Ladders, Wild Beasts, and Aging...
Or how an aging painter ruminates on the surprise and shock of his own work
Now that my ladder’s gone
I must lie down where all the ladders start
In the foul rag and bone shop of the heart.
cf. “The Circus Animal’s Desertion” W.B. Yeats 1939
As an older painter, I’ve been ruminating about late-career studio work for many artists: what could easily yield a kind of predictability–but also aridity, creative-block, and the need to break out of well-established artistic ruts. (Especially if you’ve been moderately successful and have a marketable “style” or “look” to overcome.) If you’ve been at all successful, the necessity of making money becomes less pressing in “retirement” (do artists ever retire?). You’ve saved just enough or have some sort of pension and Social Security income… but you then more easily slide into a pattern of internal rather than external struggle. You have all the brushes and paints and canvas or paper, chisels, wood or stone that you need. You have a decent workspace, and you’ve established a discipline or ritual of studio practice. The lines have fallen in pleasant places as the saying goes. But you now find yourself periodically unmotivated.

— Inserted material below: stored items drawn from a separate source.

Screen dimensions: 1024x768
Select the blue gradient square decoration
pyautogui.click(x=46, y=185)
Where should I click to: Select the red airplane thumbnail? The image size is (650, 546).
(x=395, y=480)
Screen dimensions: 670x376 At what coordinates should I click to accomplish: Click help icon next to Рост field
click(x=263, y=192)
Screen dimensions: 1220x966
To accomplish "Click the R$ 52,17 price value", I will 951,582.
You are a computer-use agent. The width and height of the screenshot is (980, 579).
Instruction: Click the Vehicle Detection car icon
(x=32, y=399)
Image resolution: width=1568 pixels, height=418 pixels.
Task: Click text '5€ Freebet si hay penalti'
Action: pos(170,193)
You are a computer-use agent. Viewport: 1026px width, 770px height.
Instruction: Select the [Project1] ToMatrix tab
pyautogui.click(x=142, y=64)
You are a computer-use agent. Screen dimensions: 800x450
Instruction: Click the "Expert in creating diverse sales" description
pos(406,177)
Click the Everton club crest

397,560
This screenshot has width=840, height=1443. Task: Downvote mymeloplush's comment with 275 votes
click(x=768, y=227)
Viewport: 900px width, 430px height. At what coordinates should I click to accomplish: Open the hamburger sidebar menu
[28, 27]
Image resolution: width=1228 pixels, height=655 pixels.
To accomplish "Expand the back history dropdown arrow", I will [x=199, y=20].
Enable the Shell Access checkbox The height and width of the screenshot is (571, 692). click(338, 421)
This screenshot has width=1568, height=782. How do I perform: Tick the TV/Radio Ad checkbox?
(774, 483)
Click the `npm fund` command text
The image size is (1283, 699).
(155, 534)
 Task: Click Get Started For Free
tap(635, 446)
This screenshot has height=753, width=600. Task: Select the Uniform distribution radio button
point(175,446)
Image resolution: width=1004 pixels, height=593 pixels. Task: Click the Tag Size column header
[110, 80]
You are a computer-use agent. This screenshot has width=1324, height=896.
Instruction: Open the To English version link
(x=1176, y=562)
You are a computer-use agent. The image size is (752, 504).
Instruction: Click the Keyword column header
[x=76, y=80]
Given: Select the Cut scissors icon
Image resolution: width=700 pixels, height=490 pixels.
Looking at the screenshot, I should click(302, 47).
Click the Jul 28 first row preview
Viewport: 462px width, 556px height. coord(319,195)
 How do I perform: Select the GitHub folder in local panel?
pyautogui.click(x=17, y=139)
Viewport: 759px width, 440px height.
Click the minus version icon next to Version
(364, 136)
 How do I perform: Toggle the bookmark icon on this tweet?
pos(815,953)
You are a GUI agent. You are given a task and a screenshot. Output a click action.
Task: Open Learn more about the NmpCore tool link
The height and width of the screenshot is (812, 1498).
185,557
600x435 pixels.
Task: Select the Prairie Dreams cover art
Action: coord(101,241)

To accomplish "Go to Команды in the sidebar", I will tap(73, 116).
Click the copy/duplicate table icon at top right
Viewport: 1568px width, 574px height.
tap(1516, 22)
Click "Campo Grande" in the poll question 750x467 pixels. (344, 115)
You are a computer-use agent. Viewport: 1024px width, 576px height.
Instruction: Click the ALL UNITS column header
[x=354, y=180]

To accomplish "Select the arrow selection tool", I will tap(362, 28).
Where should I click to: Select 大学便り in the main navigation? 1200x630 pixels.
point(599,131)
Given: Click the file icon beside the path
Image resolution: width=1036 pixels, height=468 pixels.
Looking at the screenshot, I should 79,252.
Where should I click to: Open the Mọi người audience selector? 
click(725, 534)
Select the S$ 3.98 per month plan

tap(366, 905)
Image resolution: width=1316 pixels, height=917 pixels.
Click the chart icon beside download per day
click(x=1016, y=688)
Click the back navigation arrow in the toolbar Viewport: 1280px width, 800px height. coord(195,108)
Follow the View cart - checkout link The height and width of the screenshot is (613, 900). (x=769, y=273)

No one is pushing you to have an exhibition or pressing you to complete a commission on schedule.
You’ve entered a kind of rest–but maybe also an art desert.
Aging here in the United States is, at least for the privileged classes, all about leisure, rest and recreation–until such time as your body or brain begin to give out and you end up in nursing care. But artists generally don’t view their work as something they intend to leave off doing, no matter what kind of future they move toward. We keep making art because art making is not a luxury for us. It’s a necessity on par with physical exercise. Use it or lose it as athletes say. In one of Yeats’ very last poems “The Circus Animal’s Desertion” the poet laments the loss of belief in all his familiar tropes and symbols–his fantastical poetic landscape created over the course of his career–and feels that he is reduced to raw emotion and wandering amongst all the familiar human foibles–the rag and bone shop. His trained animals have broken out of their cages and abandoned him, and he is without means of artifice or escape. His ladder is gone.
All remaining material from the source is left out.